* WHAT TO DO
Reproduce the records verbatim, starting at the line containing "Image resolution: width=780" and ending at the end of the records, with both ends included. Omit the pictures from your answer.

-- Start DATA LISTING --

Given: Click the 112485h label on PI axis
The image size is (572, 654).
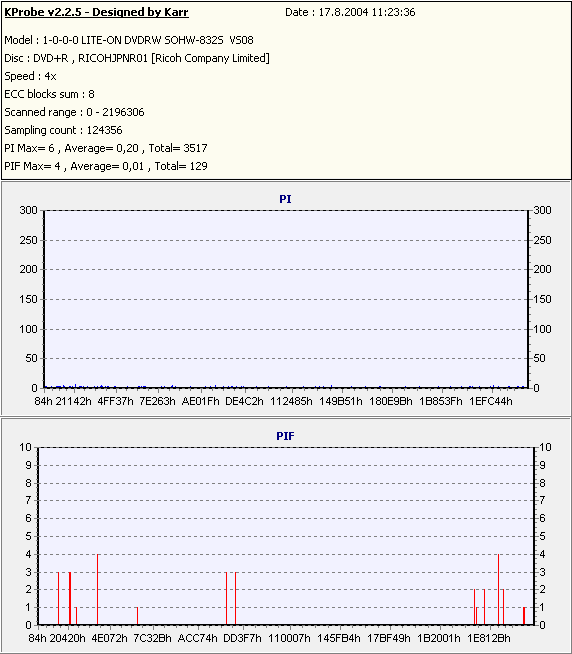Looking at the screenshot, I should (291, 401).
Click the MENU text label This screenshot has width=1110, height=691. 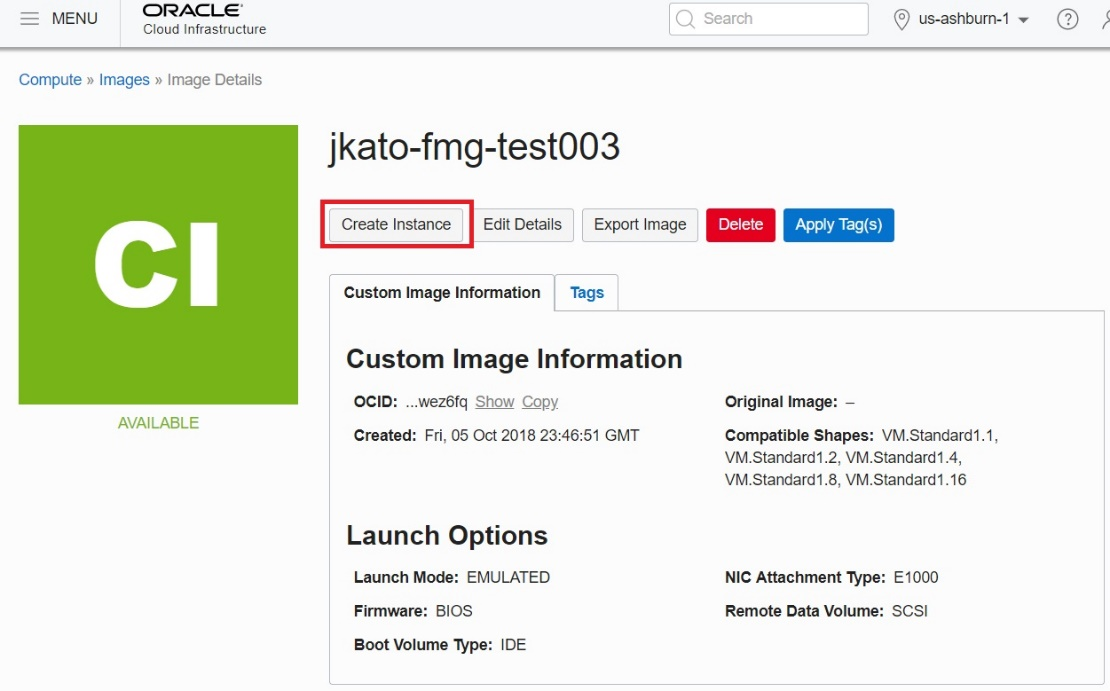[x=75, y=19]
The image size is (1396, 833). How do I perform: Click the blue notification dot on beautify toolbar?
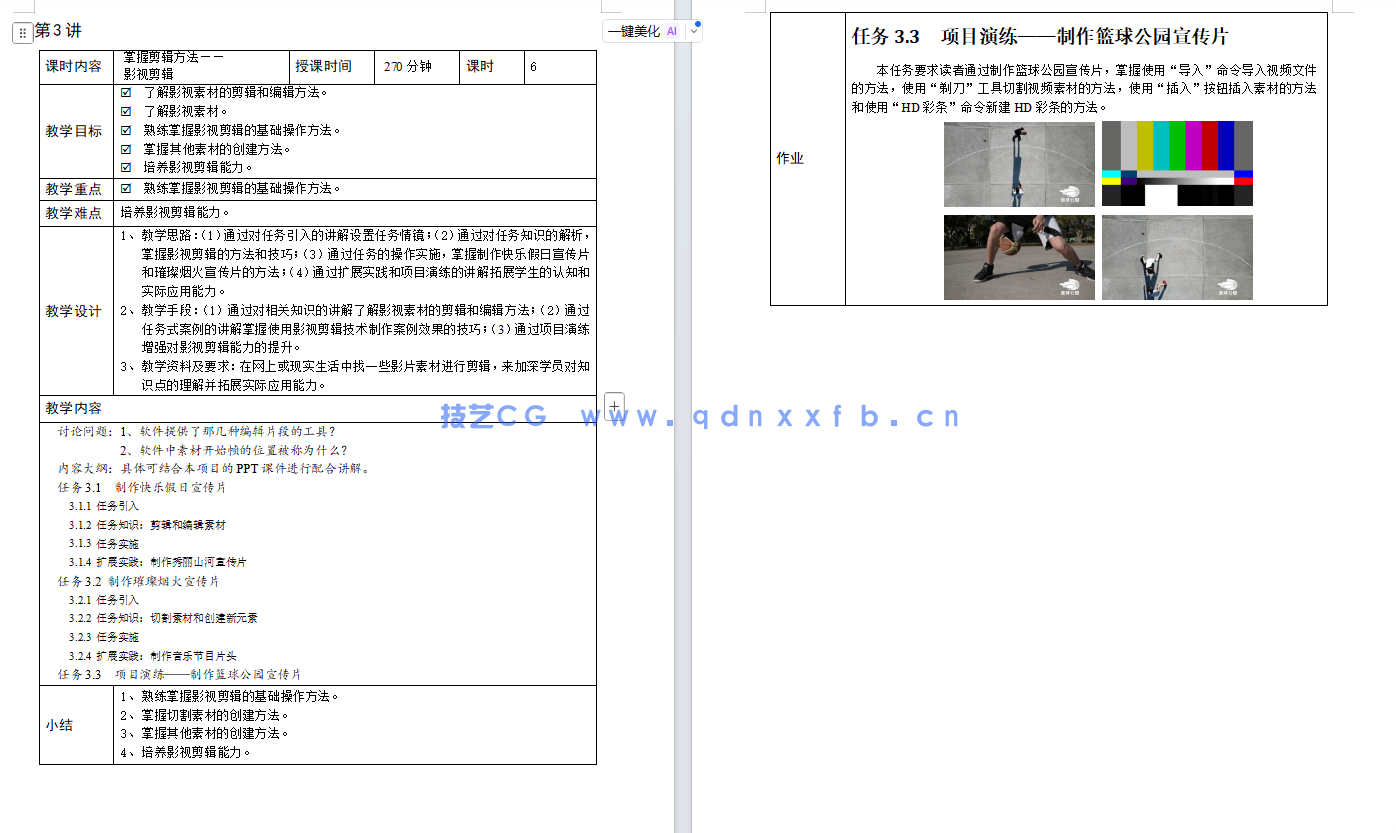(x=698, y=24)
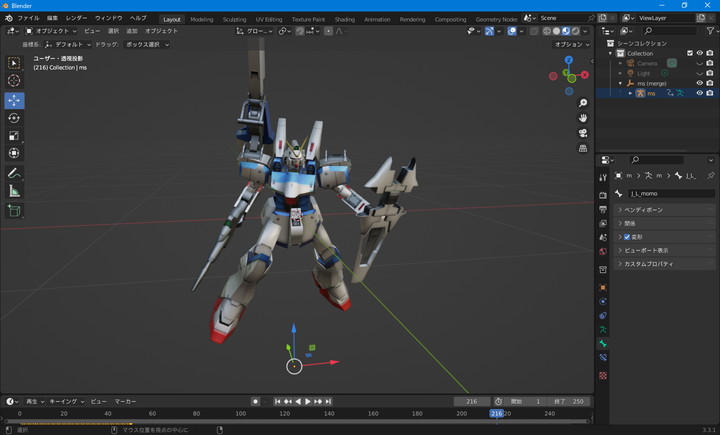Click the pan hand viewport icon
Viewport: 720px width, 435px height.
click(583, 118)
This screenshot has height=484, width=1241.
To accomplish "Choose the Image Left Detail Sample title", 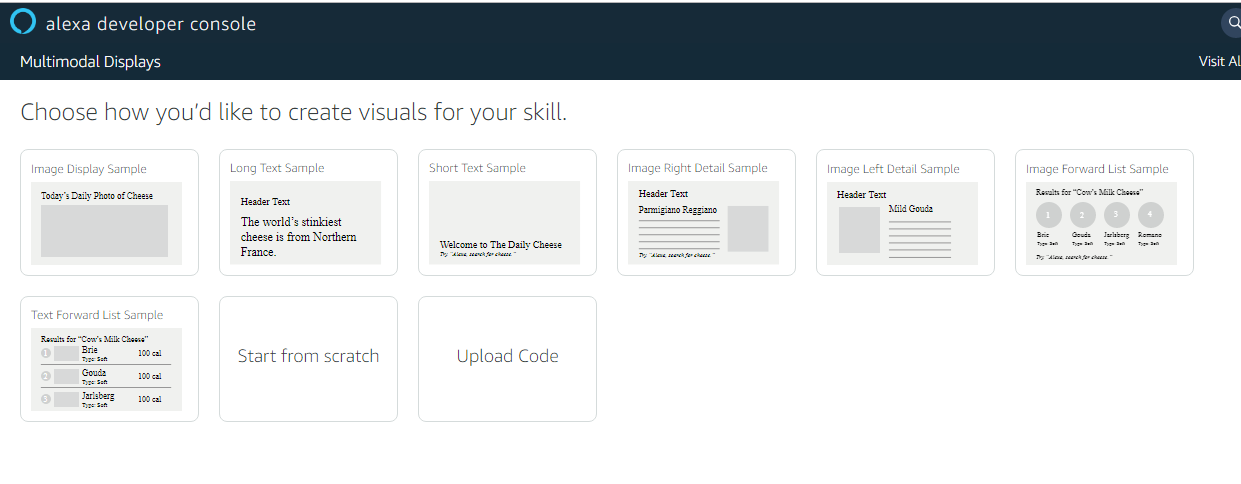I will pyautogui.click(x=892, y=169).
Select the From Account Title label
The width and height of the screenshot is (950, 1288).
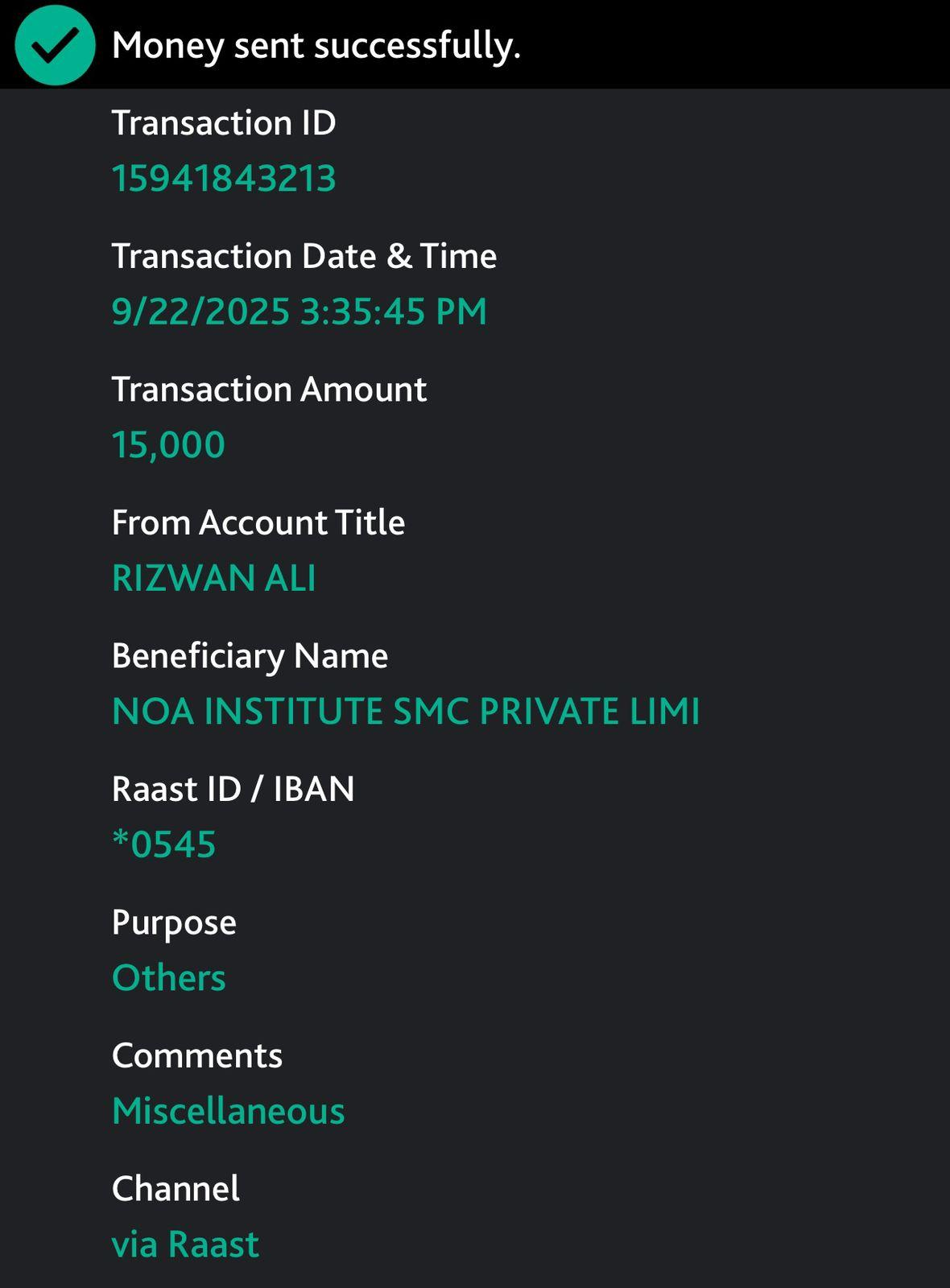tap(258, 522)
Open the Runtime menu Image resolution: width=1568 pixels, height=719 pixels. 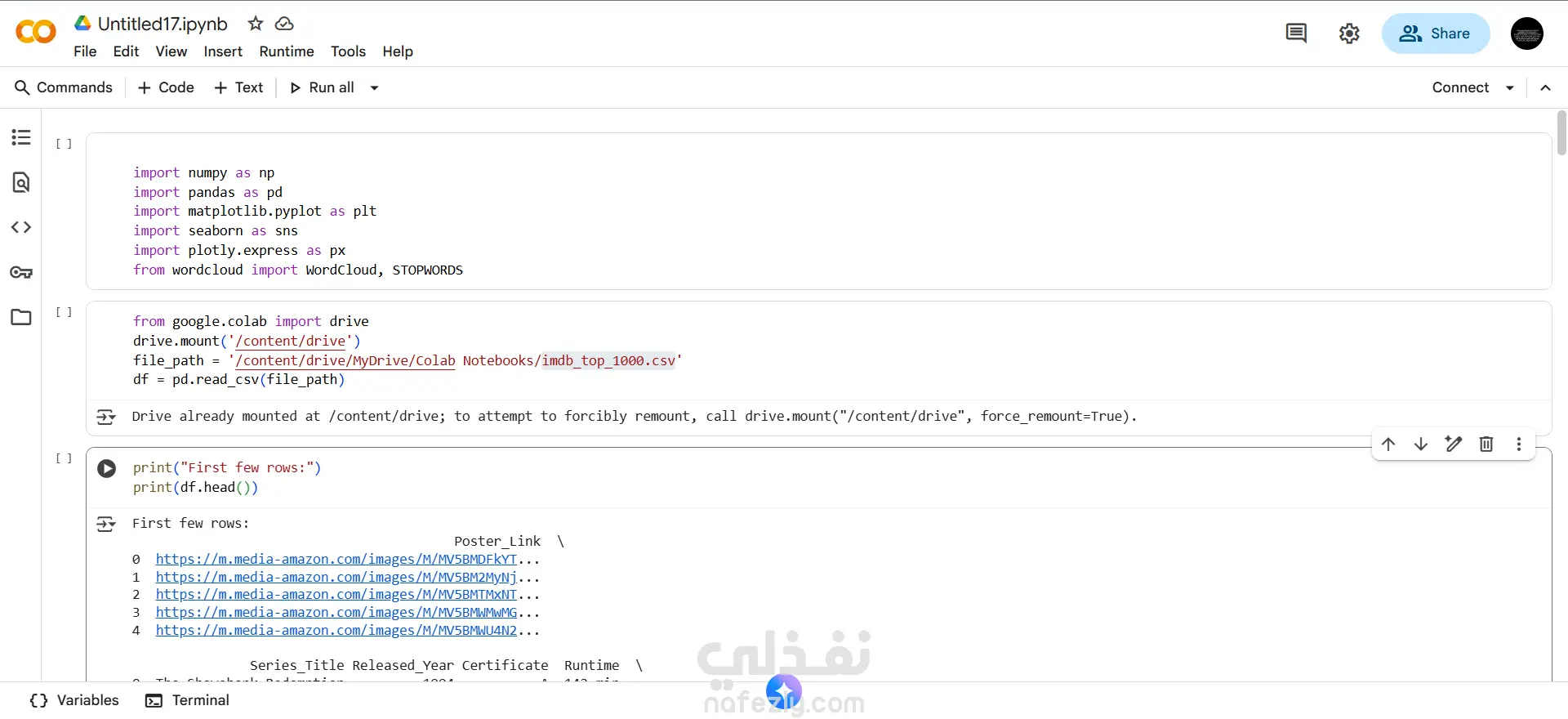[287, 51]
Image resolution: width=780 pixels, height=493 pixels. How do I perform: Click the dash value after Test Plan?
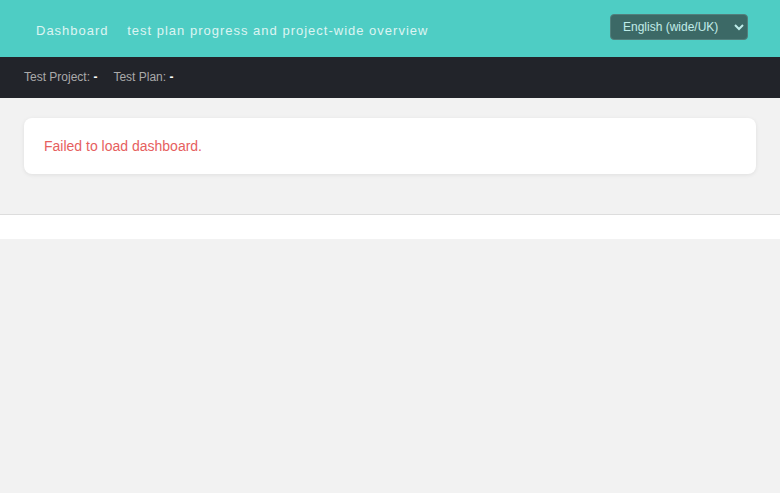[172, 77]
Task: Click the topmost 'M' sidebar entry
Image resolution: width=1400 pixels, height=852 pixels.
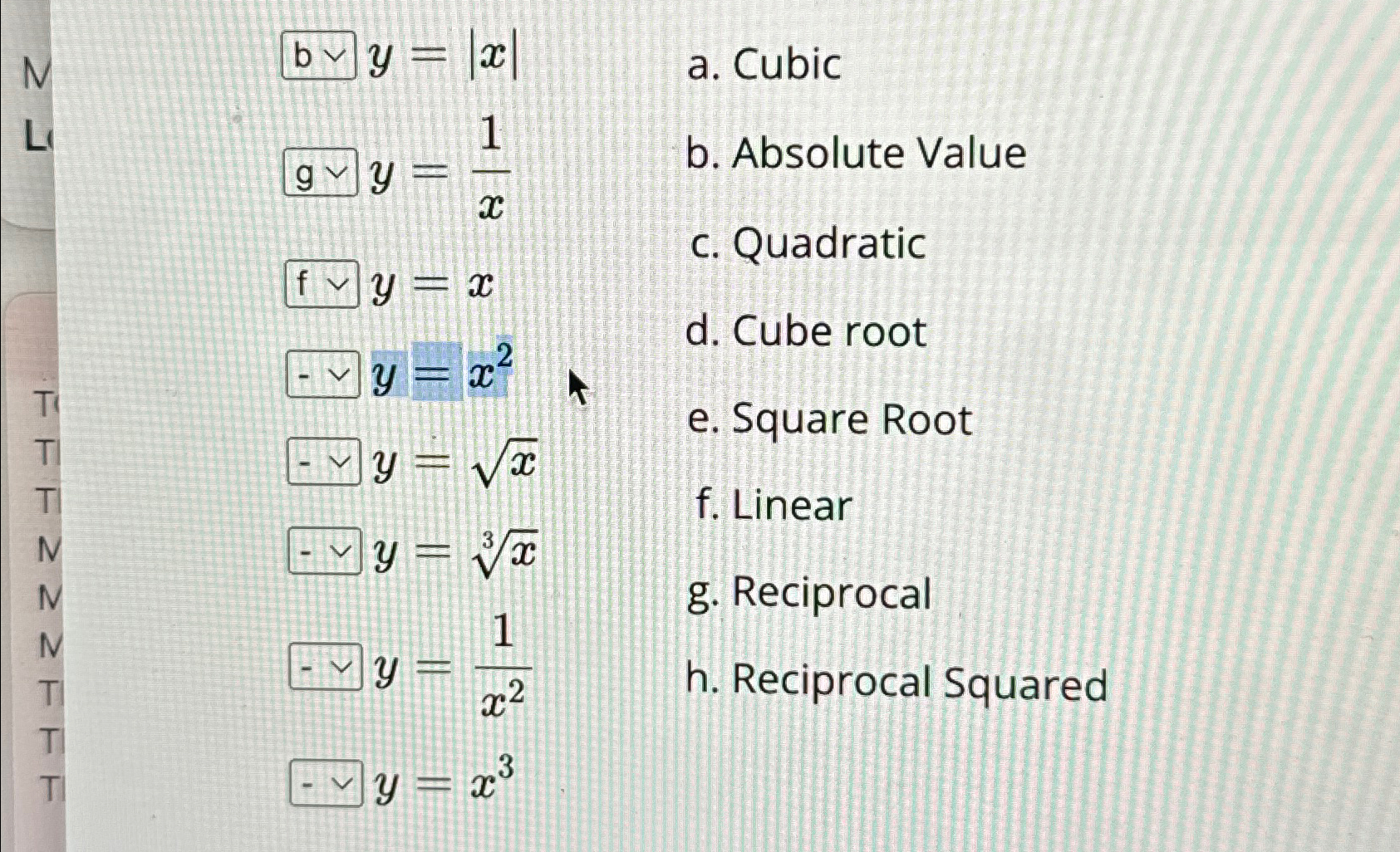Action: pyautogui.click(x=37, y=74)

-- End DATA LISTING --

* REPLY
Image resolution: width=780 pixels, height=493 pixels. How do I perform: Click the dash value after Test Plan?
[172, 77]
Task: Click the topmost 'M' sidebar entry
Image resolution: width=1400 pixels, height=852 pixels.
Action: pyautogui.click(x=37, y=74)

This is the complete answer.